Oslo Philharmonic Orchestra at Carnegie Hall
Conductor, Andre Previn
Soloist, Denyce Graves
March 10, 2005 at 8 p.m.
Carnegie Hall stands firmly on New York City bedrock. On March 10, however, the hall housed the scorching sands of the Far East, the grasslands of pastoral Spain, and the wind-tossed seas of Ancient Greece. A visit from the Oslo Philharmonic painted musical portraits of these exotic regions in a program that featured works by Ravel and Gershwin.
Founded in 1871, The Oslo Philharmonic Orchestra is the most distinguished orchestra in Norway, and under the baton of music director Andre Previn, the players made a lasting impression on New York. The most exciting, all-encompassing piece performed was Maurice Ravel’s Alborada del Gracioso, which carried listeners away to bucolic Spain of the Middle Ages. “Alborada” is the Spanish equivalent of “dawn songs”—music’s answer to lyric poetry of the Middle Ages. These were thought to have been sung by a watchful friend who played lookout for two forbidden lovers, who would sing as dawn approached so that the lovers could part in safety.

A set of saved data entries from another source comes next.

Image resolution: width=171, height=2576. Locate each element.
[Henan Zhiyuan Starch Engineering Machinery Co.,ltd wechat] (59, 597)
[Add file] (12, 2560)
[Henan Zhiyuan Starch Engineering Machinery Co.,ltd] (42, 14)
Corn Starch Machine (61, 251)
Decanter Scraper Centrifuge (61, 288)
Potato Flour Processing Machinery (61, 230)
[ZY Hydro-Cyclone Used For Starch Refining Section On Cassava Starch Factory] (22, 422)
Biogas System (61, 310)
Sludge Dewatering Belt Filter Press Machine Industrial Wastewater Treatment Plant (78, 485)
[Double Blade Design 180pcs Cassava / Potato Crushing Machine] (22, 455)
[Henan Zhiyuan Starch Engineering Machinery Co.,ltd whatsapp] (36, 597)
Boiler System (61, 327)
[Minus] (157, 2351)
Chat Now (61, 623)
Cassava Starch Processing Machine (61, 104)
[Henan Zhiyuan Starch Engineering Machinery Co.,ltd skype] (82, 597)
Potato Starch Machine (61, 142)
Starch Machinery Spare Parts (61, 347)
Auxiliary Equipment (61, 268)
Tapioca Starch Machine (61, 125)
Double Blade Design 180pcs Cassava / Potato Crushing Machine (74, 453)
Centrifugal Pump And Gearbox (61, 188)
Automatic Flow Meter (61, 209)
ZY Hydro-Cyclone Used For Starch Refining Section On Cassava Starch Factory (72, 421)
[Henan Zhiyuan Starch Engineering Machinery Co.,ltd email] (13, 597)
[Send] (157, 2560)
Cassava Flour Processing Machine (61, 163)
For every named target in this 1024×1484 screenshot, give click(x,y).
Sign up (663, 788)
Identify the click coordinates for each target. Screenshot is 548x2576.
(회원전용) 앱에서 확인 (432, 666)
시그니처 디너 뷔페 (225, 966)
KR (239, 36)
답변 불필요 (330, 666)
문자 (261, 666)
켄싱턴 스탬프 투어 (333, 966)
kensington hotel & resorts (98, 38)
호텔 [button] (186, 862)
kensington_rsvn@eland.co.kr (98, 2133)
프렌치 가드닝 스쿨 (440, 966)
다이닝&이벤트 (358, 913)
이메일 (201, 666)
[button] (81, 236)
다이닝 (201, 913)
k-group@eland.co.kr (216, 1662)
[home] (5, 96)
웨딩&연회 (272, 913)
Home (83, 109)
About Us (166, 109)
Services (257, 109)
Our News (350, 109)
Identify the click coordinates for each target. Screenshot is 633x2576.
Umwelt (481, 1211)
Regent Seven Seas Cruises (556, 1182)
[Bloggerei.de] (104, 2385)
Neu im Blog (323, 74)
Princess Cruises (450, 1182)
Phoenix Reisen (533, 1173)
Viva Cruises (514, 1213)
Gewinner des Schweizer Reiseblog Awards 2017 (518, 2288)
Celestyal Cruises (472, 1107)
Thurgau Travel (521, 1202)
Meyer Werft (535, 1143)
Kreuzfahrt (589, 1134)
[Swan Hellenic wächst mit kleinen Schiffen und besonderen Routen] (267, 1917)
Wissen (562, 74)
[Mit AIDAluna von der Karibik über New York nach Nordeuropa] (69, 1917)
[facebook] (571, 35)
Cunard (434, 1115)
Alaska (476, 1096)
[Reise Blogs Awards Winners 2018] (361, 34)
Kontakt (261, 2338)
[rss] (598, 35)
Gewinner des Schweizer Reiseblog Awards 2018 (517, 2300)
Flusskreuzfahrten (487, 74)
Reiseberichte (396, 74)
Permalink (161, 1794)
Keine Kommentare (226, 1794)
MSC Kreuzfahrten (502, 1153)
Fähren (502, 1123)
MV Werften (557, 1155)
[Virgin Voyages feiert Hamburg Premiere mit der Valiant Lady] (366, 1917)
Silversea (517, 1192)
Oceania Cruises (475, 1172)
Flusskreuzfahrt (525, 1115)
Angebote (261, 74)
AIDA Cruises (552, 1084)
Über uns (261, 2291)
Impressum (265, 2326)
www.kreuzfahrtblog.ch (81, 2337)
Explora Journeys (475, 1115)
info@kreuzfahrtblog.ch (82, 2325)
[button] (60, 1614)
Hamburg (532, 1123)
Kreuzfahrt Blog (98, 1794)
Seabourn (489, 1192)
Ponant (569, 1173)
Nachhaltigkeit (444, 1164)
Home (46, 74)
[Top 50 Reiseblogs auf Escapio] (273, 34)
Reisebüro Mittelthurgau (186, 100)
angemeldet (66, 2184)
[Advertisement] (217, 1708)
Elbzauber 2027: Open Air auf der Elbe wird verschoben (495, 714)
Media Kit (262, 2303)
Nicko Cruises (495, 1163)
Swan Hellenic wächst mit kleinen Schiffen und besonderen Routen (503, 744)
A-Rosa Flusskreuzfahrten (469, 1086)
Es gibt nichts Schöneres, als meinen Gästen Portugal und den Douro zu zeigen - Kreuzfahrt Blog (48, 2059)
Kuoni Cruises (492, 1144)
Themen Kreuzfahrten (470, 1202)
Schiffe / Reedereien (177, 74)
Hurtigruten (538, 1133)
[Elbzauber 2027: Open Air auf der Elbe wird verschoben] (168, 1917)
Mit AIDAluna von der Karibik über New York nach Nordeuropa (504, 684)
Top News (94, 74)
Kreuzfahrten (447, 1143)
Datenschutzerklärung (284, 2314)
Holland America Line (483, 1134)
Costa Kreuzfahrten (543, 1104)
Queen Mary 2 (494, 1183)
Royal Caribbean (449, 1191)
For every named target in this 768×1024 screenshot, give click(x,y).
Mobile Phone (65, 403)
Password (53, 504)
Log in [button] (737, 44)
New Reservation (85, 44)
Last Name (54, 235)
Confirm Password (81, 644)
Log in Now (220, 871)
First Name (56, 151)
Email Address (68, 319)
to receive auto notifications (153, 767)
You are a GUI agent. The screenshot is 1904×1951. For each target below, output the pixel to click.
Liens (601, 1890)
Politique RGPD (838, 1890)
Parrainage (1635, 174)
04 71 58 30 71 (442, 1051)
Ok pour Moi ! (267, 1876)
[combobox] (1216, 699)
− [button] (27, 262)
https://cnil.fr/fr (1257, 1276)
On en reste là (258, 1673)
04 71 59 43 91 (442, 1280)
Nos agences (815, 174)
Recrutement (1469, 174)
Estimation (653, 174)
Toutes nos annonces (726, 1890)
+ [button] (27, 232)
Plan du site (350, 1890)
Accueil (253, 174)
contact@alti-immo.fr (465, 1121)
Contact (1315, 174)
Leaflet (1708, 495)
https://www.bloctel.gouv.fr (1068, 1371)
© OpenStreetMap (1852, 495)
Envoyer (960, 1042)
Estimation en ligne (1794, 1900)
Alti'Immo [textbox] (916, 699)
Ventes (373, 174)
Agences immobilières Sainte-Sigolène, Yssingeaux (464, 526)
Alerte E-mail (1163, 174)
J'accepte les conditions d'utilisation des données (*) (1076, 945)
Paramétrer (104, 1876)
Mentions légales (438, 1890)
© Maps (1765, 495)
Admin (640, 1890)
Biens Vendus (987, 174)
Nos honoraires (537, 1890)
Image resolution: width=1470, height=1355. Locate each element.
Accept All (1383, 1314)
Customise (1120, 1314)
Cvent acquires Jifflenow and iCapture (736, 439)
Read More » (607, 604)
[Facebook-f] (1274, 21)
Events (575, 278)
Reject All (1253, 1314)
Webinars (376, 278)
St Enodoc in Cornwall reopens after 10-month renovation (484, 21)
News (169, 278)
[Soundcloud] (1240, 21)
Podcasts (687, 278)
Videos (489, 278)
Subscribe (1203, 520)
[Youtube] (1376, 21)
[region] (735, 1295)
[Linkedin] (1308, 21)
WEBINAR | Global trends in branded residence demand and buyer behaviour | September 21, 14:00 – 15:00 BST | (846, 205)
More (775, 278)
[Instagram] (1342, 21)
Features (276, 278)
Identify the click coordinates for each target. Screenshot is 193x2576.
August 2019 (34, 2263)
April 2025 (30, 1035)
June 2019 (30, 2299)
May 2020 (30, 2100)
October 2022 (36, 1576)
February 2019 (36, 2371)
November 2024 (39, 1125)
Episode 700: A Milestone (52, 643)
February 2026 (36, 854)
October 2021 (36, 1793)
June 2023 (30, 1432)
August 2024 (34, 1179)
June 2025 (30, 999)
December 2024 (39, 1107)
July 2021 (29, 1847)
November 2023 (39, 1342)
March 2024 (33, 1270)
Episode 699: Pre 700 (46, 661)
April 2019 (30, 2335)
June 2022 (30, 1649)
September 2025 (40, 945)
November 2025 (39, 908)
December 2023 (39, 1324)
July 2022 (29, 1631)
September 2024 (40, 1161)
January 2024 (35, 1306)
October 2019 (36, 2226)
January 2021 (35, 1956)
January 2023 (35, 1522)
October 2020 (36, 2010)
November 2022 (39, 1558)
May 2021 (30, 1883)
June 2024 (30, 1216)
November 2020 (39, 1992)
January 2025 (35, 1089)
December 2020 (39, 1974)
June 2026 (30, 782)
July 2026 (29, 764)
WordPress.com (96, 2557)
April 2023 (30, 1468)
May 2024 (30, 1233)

The piece indeed sounded as soft and smooth as a chivalric lover’s caresses, and built to an almost ominous warning that would have signaled the approach of day.
What the Oslo Philharmonic really brought to life, however, was the second half of Ravel’s title: “Gracioso” refers to a jester or clown, and infused the pastoral dawn song with punches of Spanish dance flavor that were based on the rhythm of the Iberian dances in 6/8 and 3/4. What resulted was a portrait of pastoral Spain painted in the whites and golds of dawn splashed with pungent reds and oranges of lively Spanish dancing—an unlikely but exciting mix.
After the visit to pastoral Spain, the audience was whisked away to the Far East in Ravel’s Sheherazade, where mezzo Denyce Graves delivered a stunning performance. Her vocals ranged from deep, earthy, guttural tones to celestial soaring heights that, in lesser larynxes, might not get off the ground. The exotic East disappeared from view and the small Greek island of Lesbos appeared on the horizon in the second suite of Ravel’s Daphnis et Chloe. The timeless romance of Daphnis and Chloe was breathed into new life by the three flutes so central to the piece.
The audience was brought back to New York through George Gershwin’s Concerto in F Major. The Jazz Age Charlestoned onto the dance floor in the swinging Concerto, the fancy footwork conveyed through the dexterous fingers of Andre Previn, music director and soloist, on the piano. The Roaring Twenties in New York were never so alive. All in all, the Oslo Philharmonic provided a round-trip ticket to see the world in a variety of colors.